WHAT IS REQUIRED:
Retype only the lines at the head of the records, first through the one with "Email bond_john@grandhotels.com link", exactly as written.

Stored data:
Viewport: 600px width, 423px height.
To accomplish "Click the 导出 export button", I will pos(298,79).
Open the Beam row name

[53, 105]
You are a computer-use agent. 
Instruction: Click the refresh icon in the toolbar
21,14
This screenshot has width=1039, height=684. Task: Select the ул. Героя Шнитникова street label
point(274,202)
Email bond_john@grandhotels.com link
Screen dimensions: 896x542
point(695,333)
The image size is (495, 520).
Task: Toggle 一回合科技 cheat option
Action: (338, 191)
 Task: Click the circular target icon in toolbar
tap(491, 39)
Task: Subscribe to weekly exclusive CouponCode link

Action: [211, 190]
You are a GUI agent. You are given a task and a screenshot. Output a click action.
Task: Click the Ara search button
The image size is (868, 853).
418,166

EXERCISE OUTPUT:
Viewport: 600px width, 423px height.
To accomplish "Click the 导出 export button", I will pos(298,79).
Open the Beam row name

[53, 105]
You are a computer-use agent. 
Instruction: Click the refresh icon in the toolbar
21,14
This screenshot has width=1039, height=684. Task: Select the ул. Героя Шнитникова street label
point(274,202)
Email bond_john@grandhotels.com link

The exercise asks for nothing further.